Faraway wanderers - Chapitre 67 – Séparation

 

 

Le jeune homme au visage beau n'était pas mort. Zhang Chengling, après tout, n'avait jamais blessé quelqu'un auparavant. Bien que ses coups aient été violents, il avait eu un moment d'hésitation, laissant seulement une longue et profonde entaille sur le corps de l'adversaire, d'où le sang coulait abondamment.

Le Scorpion regarda Zhang Chengling avec un sourire étrange et murmura : « Il y a vraiment des gens avec une telle chance, bon garçon, ton avenir est incalculable. » Après avoir dit cela, il se pencha pour observer le jeune homme au sol. Celui-ci, tremblant, le regardait avec un désir de lutte. Scorpion pinça doucement son menton et secoua la tête en disant : « Quel dommage, le visage est ruiné. » Puis, d'un coup de force, il tordit le cou du jeune homme dans une position anormale et le tua.

Le Scorpion ne jeta même pas un coup d'œil au corps, hocha la tête aux personnes présentes et partit avec ses Scorpions venimeux.

Zhang Chengling, tenant l'épée ensanglantée, se tenait seul dans la cour, comme s'il était en proie à des tremblements.
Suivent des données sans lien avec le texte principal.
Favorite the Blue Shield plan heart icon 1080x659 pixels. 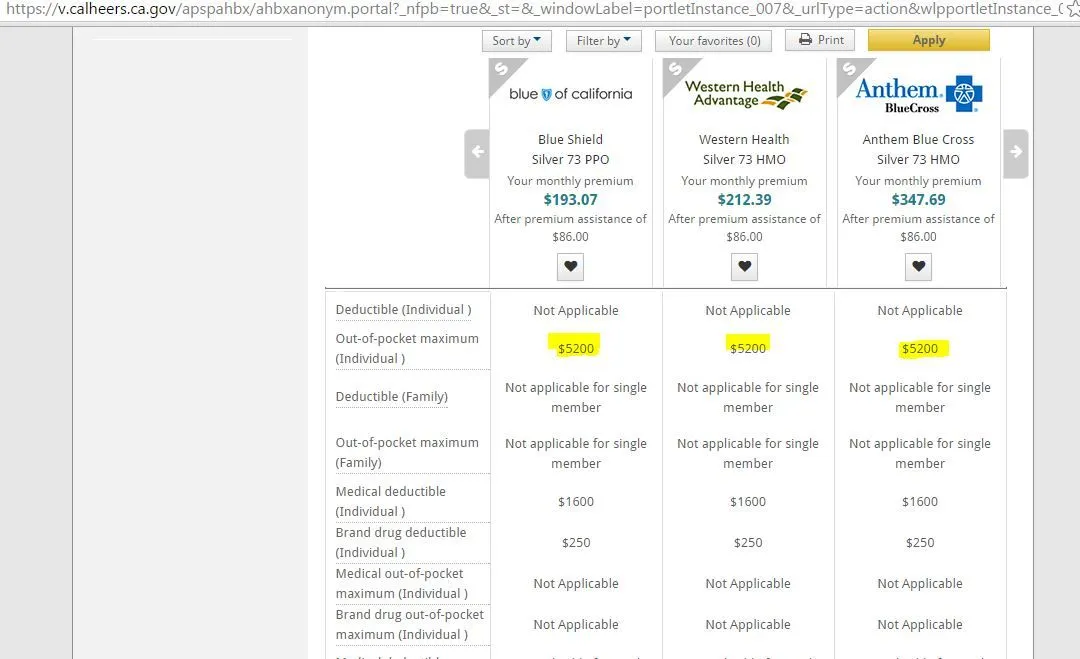click(570, 267)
Cao Weining s'approcha prudemment, reprit l'épée de ses mains, nettoya le sang et regarda avec appréhension le corps du jeune homme au sol. Il posa une main sur l'épaule de Zhang Chengling et dit : « En fait, nous sommes tous assez surpris, je ne pense pas qu'il soit un homme bien, ce qu'il a dit n'est peut-être pas vrai. »
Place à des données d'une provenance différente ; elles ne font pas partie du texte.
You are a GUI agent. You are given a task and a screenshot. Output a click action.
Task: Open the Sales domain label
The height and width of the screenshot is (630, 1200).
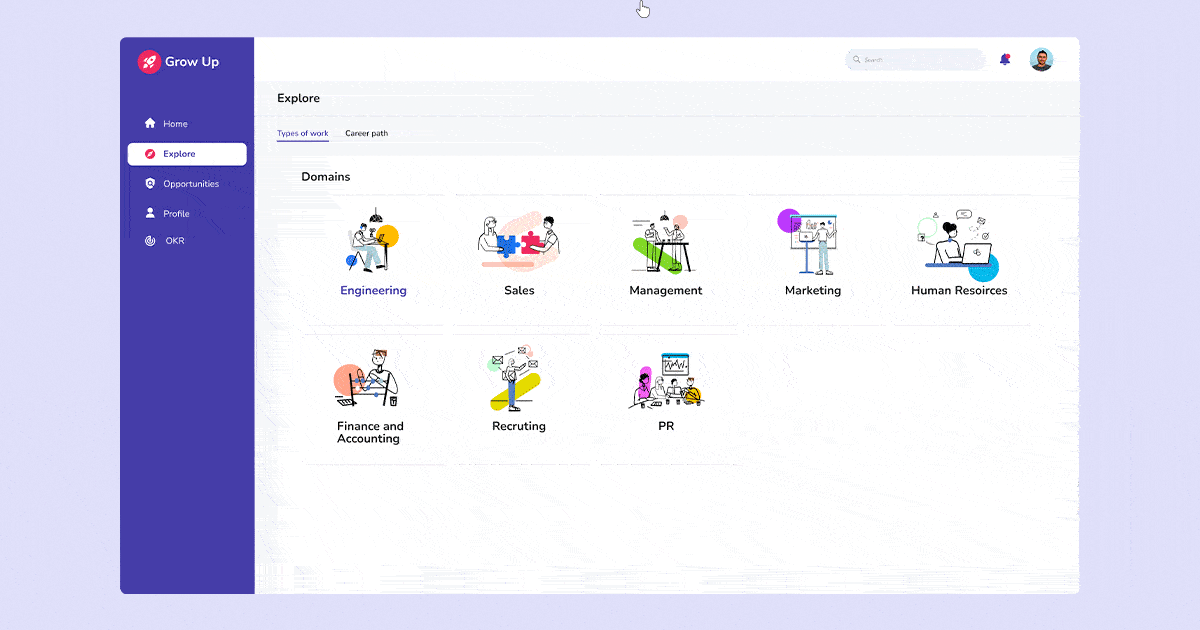point(519,291)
Il leva les yeux comme s'il cherchait du soutien, mais vit que Gao Xiaolian était figée, Gu Xiang réfléchissait, et les autres avaient l'air de savoir depuis longtemps. Cao Weining se souvint alors de ce que Gu Xiang avait dit lors de la plainte de Gao Xiaolian : « Ceux qui savaient sont tous morts, il ne reste que celui-ci, le résultat est déjà visible. » Le résultat... était déjà visible ? Il frissonna intérieurement, réalisant que cela avait déjà été envisagé à ce moment-là.
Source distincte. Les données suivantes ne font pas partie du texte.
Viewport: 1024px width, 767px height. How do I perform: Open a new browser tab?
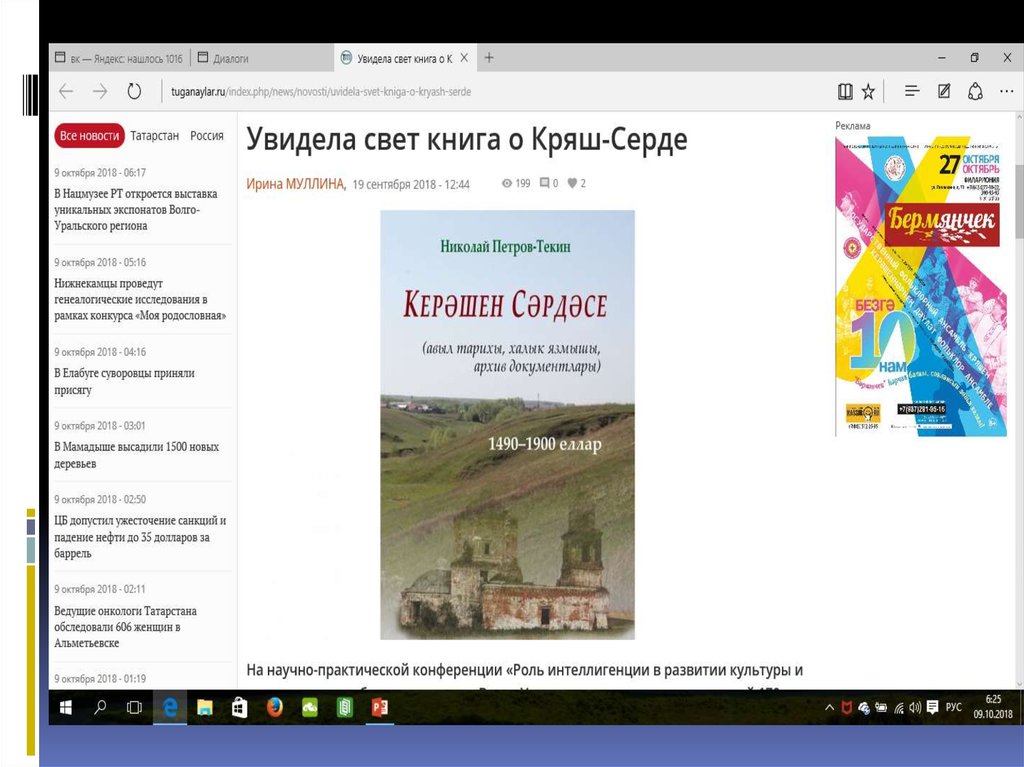[489, 58]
Zhang Chengling leva soudain la tête et dit à son maître : « Maître, je viens de me souvenir de cà quoi ressemblait la personne en noir qui a interrogé mon père. Je viens juste de... juste de...» Il tourna la tête, ses yeux se posant sur le corps du jeune homme. Sa gorge bougea, et il trembla encore plus. Il leva la main, se mettant légèrement sur la pointe des pieds, et dit : « Il était... aussi grand que ça, avec des épaules larges. Un pied... un pied aussi, difficile à voir, mais quand il me poursuivait, il boitait légèrement, comme lui — c'était cette personne, qui a gravement blessé l'oncle Li, il... il... »

Gu Xiang poussa un petit cri de surprise, se couvrant la bouche d'une main, ses grands yeux s'écarquillant comme si elle venait d'entendre la chose la plus terrifiante au monde.

Wen Kexing la regarda d'un air impassible, leva une main propre de tout sang, caressa la tête de Zhang Chengling et hocha la tête en disant doucement : « Je comprends. »

Il leva les yeux, comme s'il voyait au-delà de la nuit, regardant très loin, un sourire étrange sur son visage. C'était comme un voyageur fatigué, ayant traversé mille montagnes et rivières, enfin capable de voir le vrai visage du destin, avec un mélange subtil de moquerie et de sérénité.

Gu Xiang baissa lentement la main et dit doucement : « Maître... »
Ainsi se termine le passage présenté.